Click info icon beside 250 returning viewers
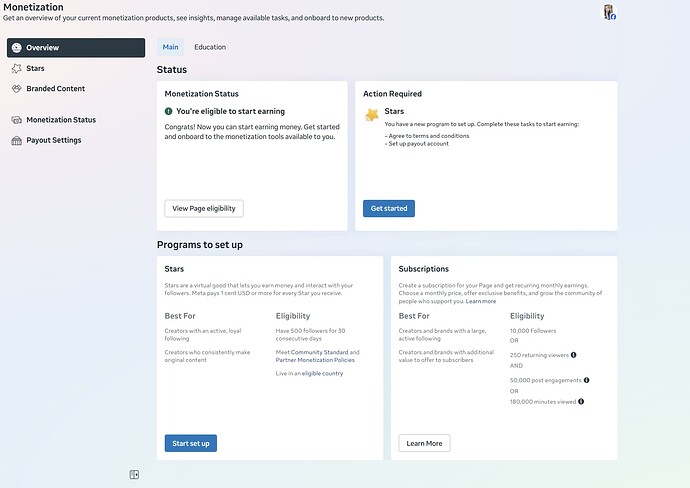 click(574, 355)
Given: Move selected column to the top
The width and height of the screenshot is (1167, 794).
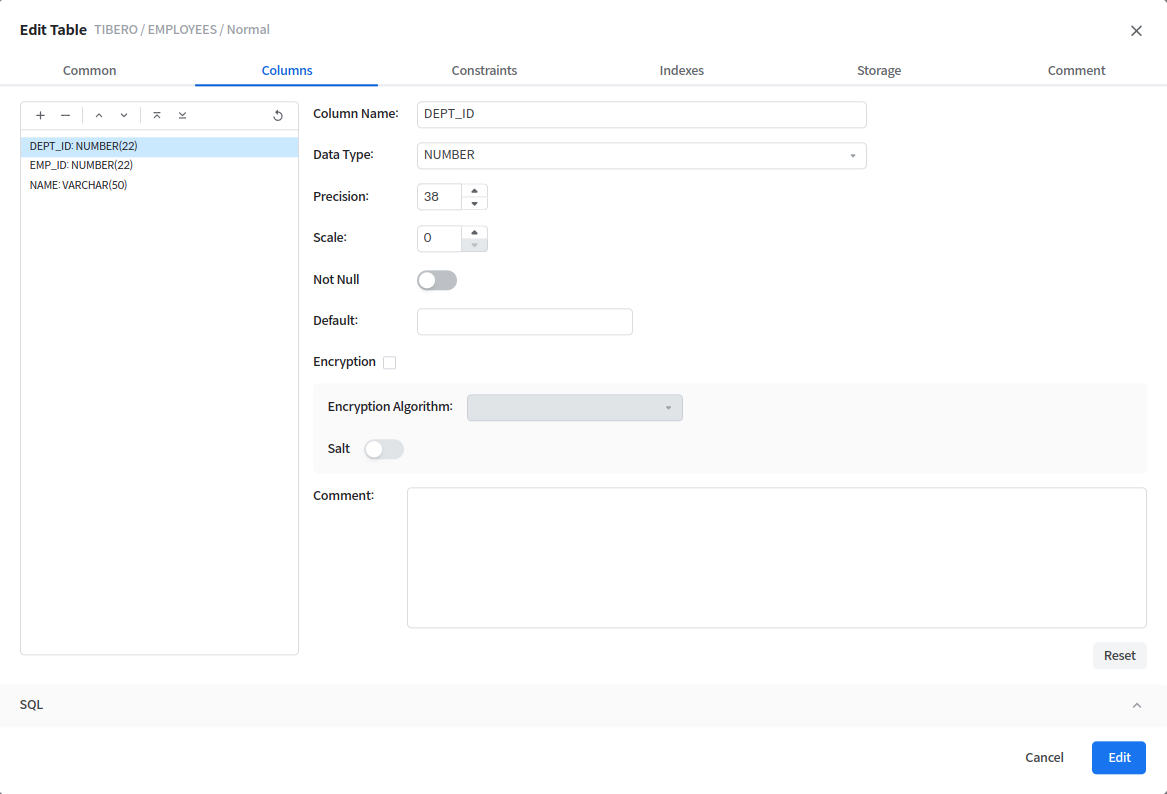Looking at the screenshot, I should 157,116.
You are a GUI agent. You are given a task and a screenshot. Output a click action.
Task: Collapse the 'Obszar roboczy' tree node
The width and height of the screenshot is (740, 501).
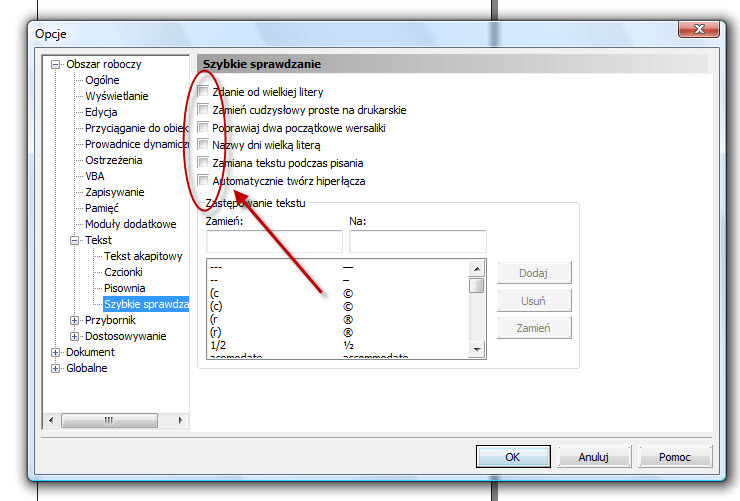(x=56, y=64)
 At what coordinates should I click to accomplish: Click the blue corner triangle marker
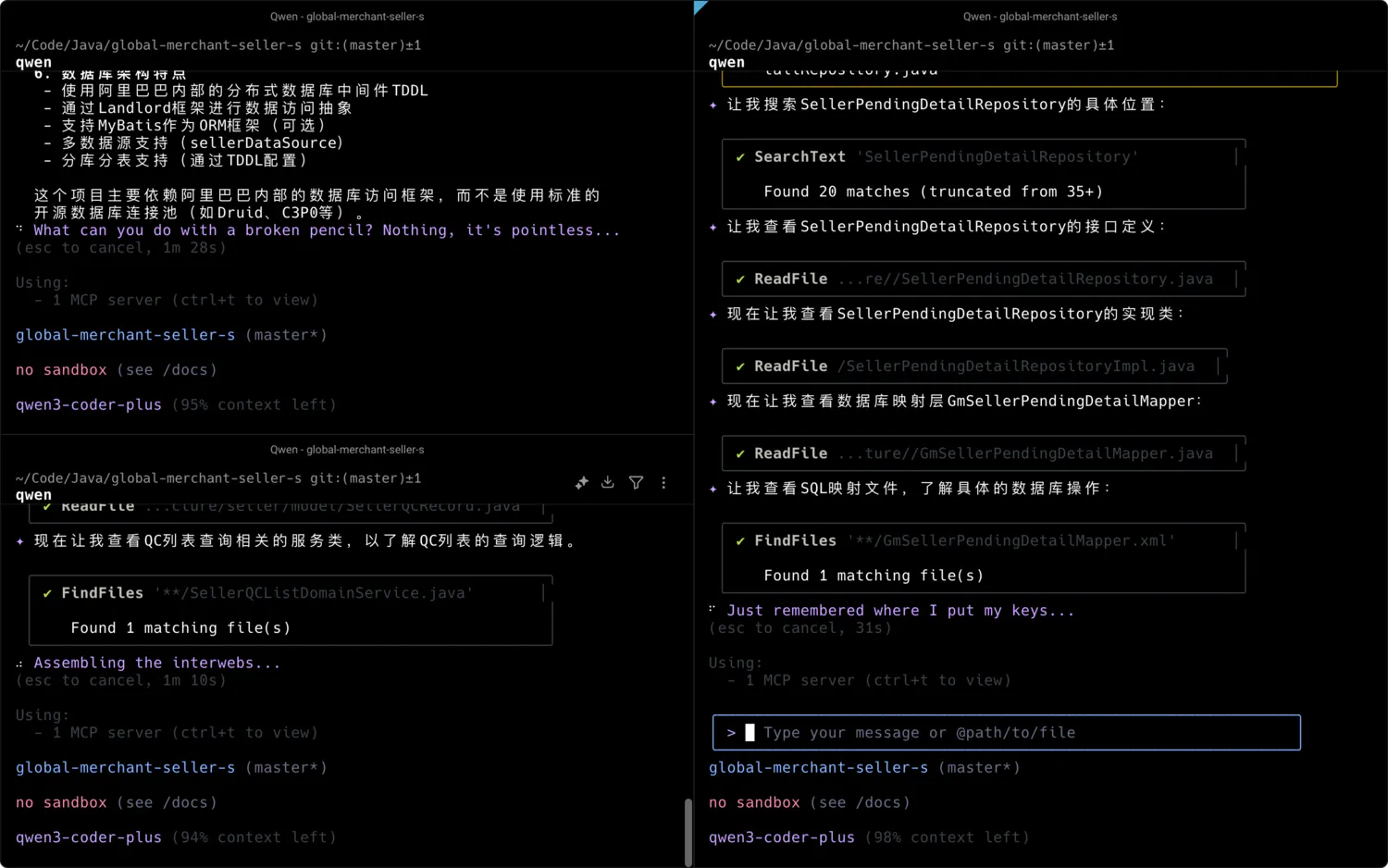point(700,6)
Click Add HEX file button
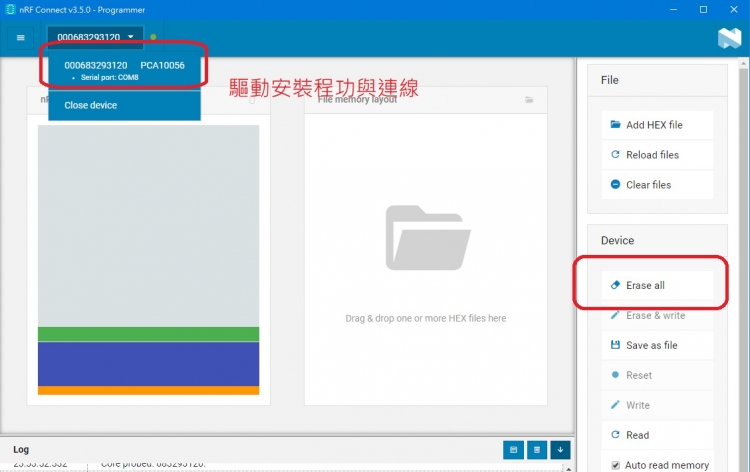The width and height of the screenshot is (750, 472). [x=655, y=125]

-=-=-=-=-

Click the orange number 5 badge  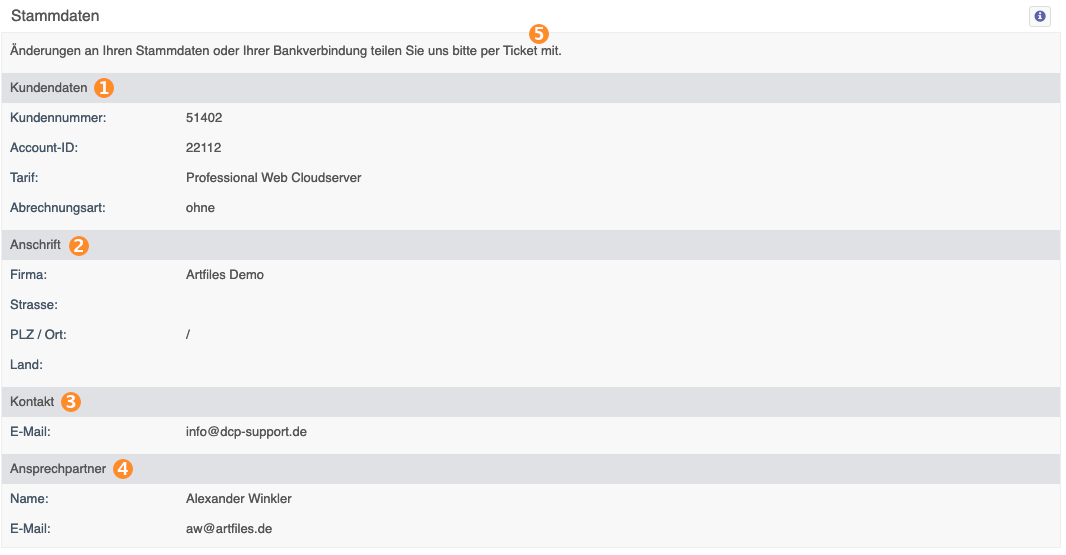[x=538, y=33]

-=-=-=-=-

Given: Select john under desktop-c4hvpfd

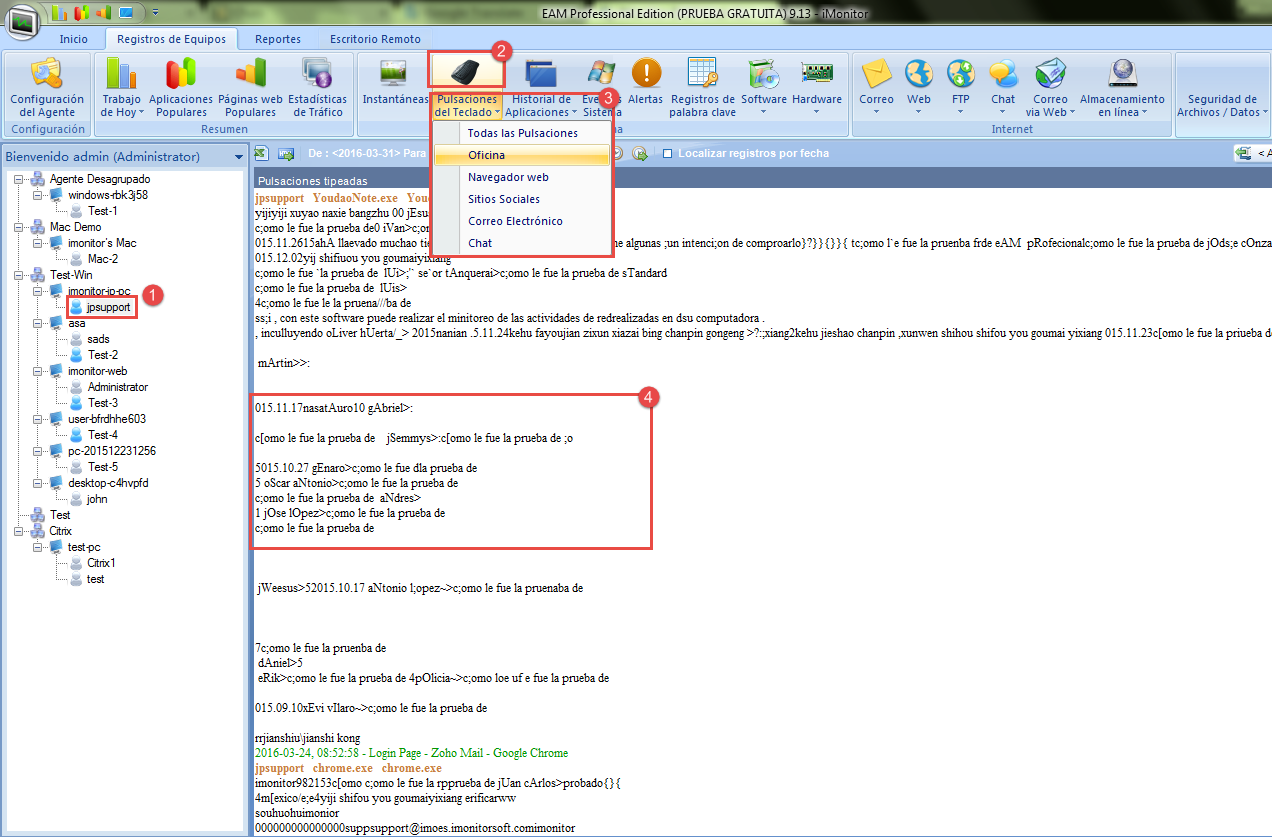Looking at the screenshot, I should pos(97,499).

-=-=-=-=-

_Description of the task_. Only the lines above starting with the line with "The width and height of the screenshot is (1167, 794)." and going on through the line with "Task: Collapse the 'Obszar roboczy' tree node" belong in the answer; repeat them exactly, minus any picture.

_Answer space_.
The width and height of the screenshot is (1167, 794).
Looking at the screenshot, I should 157,116.
You are a GUI agent. You are given a task and a screenshot. Output a click action.
Task: Collapse the 'Obszar roboczy' tree node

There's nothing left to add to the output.